━━ Source text ━━

Repent, sinner Saleski that ye might be forgiven.
8 - DJRadiohead
At least you didn't tell me you were listening to Mariah. That counts. For something.
9 - Mark Saleski
don't like cookie cutter "r & b".
though apparently i can take a little cookie cutter "country".
oh well.
10 - Mark Sahm
Would that then make White Stripes cookie-cutter alternative rock, Saleski? :)
11 - DJRadiohead
Listen to Get Behind Me Satan and identify the cutter that cut that cookie. I don't think so.
12 - Mark Saleski
heh. nah, of course not.
hell, "alternative rock" is a sorta meaningless term anyway.
i'll have more to say after i'm done listening to Love. Angel. Music. Baby.
13 - DJRadiohead
I agree "alternative rock" is a meaningless term.
Damnation, Saleski! I even gave you a Christmas present this year. =)
14 - Mark Sahm
Sorry DJR, I took one listen to GBMS, totally dug "Blue Orchid" but couldn't care for the rest. I loved Elephant but GBMS didn't follow up well for me. I consider it a chocolate chip cookie with just one chip.
15 - Mark Saleski
i should post: 10 cd's that i own and should be embarrased about but i'm not because i don't give a hooey about indie cred.
16 - DJRadiohead
Sahm, I agree that Elephant is a better album. I was just making the point that GBMS is far from a cookie cutter album. TWS and Fiona Apple used sounds and song structures that just do not appear in popular music these days. I think Jack took an adventurous path rather than re-making Elephant or White Blood Cells and I think he made a really good album.
As to Mark... hey, we all have so-called "Guilty Pleasures." I don't care about indie cred. I just... well... there is some stuff out there I think is rubbish is all. But that would be a fun "FML" column.
17 - Christopher Rose
Mr Saleski: If you're digging on L.A.M.B., you are one of the groovy fuckers round here! Any chance you'll help me free the people from the false prophets of the
Wasp Streaks NerdsWhite Stripes Nation?18 - Mark Saleski
dunno...i have to admit that i'm a little ascared of the general.
he's got "that look" in his eye.
i used to feel the same way about the DJ, until i found out he dropped his own freaking ipod in a poo-filled toilet.
no longer scary.
19 - Christopher Rose
Don't worry about the Generalissimo, Mark, it's that magnificent monkeygirl I'm scared of! And the DJ dude is still scary too,
pimped uppooped up ipod or not!As for the lazily titled TWS album, I haven't received my copy yet but, based on the little I've heard of it, I'd imagine their cookie cutter was based upon the lyrical insight of Crosby Stills and Nash' "Our House" overlaid on some music found left in the washroom by the guys who failed the auditions for Captain Beefheart's Magic Band. Now there's one of the true greats of American culture!

━━━
━━ Listed records ━━

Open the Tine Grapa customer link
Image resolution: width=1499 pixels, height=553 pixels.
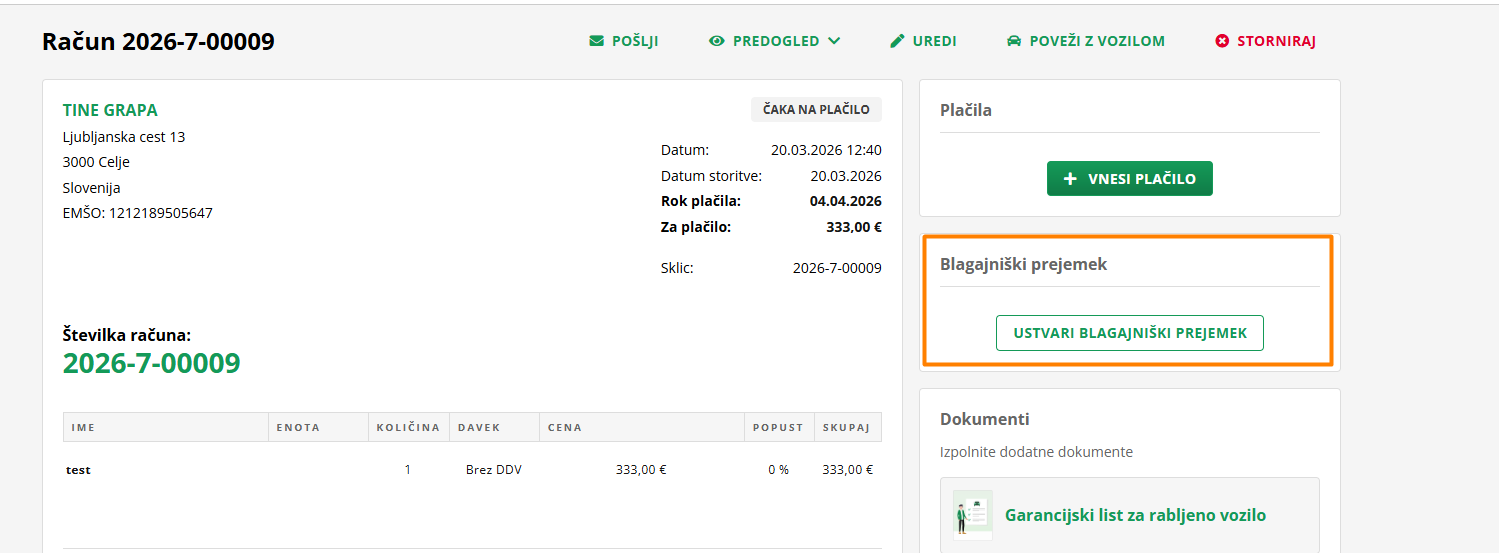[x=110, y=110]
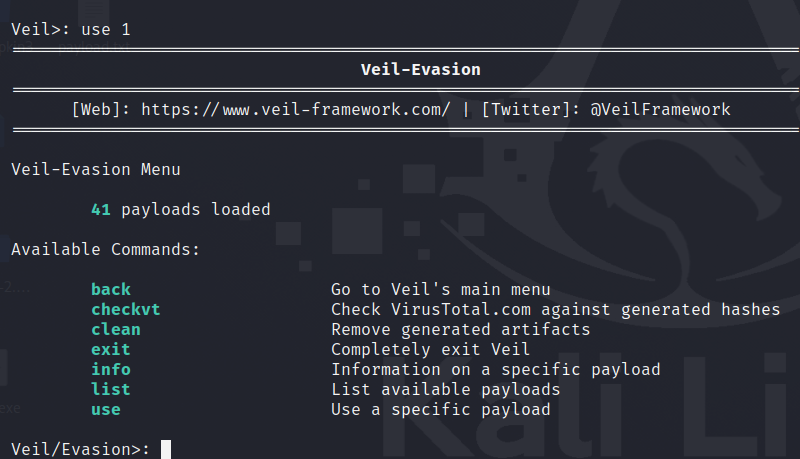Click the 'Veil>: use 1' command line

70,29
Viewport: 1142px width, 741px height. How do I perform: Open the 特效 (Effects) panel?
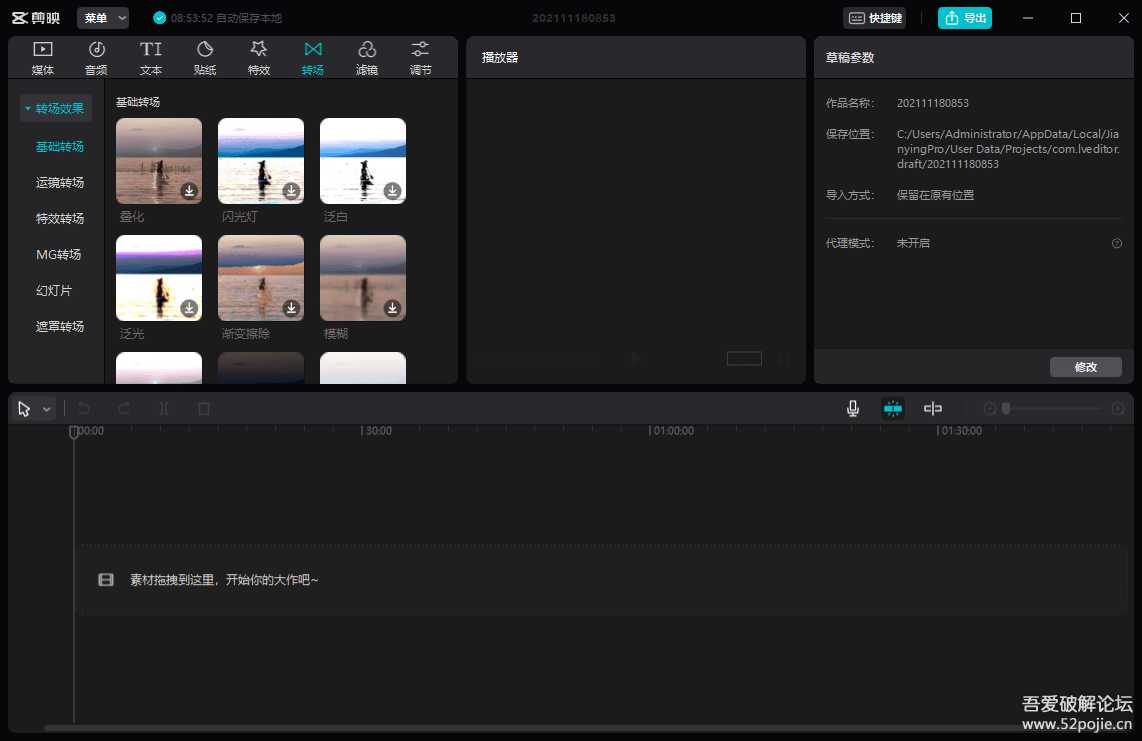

━━━

Work to be completed
From the comment thread above, write out word for word the part that opens with the words containing "8 - DJRadiohead" and closes with "Angel. Music. Baby.".

Task output
8 - DJRadiohead
At least you didn't tell me you were listening to Mariah. That counts. For something.
9 - Mark Saleski
don't like cookie cutter "r & b".
though apparently i can take a little cookie cutter "country".
oh well.
10 - Mark Sahm
Would that then make White Stripes cookie-cutter alternative rock, Saleski? :)
11 - DJRadiohead
Listen to Get Behind Me Satan and identify the cutter that cut that cookie. I don't think so.
12 - Mark Saleski
heh. nah, of course not.
hell, "alternative rock" is a sorta meaningless term anyway.
i'll have more to say after i'm done listening to Love. Angel. Music. Baby.